Generalised Linear Models for Prediction of Dissolved Oxygen in a Waste Stabilisation Pond

Abstract

Due to simplicity and low costs, waste stabilisation ponds (WSPs) have become one of the most popular biological wastewater treatment systems that are applied in many places around the globe. Increasingly, pond modelling has become an interesting tool to improve and optimise their performance. Unlike process-driven models, generalised linear models (GLMs) can deliver considerable practical values in specific case studies with limited resources of time, data and mechanistic understanding, especially in the case of pond systems containing vast complexity of many unknown processes. This study aimed to investigate the key driving factors of dissolved oxygen variability in Ucubamba WSP (Ecuador), by applying and comparing numerous GLMs. Particularly, using different data partitioning and cross-validation strategies, we compared the predictive accuracy of 83 GLMs. The obtained results showed that chlorophyll a had a strong impact on the dissolved oxygen (DO) level near the water surface, while organic matter could be the most influential factor on the DO variability at the bottom of the pond.
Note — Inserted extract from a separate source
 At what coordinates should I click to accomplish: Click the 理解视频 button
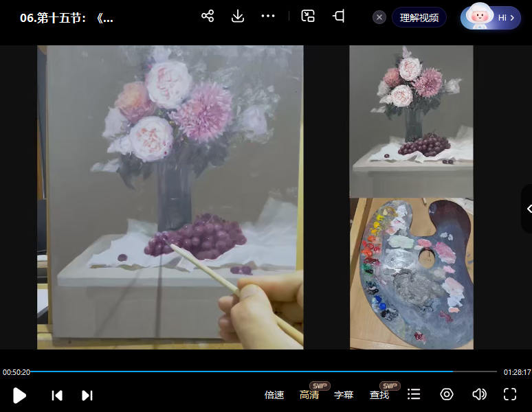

Among the 83 models, the optimal models were pond- and depth-specific. Specifically, among the ponds, the models of MPs predicted DO more precisely than those of facultative ponds; while within a pond, the models of the surface performed better than those of the bottom. Using mean absolute error (MAE) and symmetric mean absolute percentage error (SMAPE) to represent model predictive performance, it was found that MAEs varied in the range of 0.22–2.75 mg L−1 in the training period and 0.74–3.54 mg L−1 in the validation period; while SMAPEs were in the range of 2.35–38.70% in the training period and 10.88–71.62% in the validation period. By providing insights into the oxygen-related processes, the findings could be valuable for future pond operation and monitoring.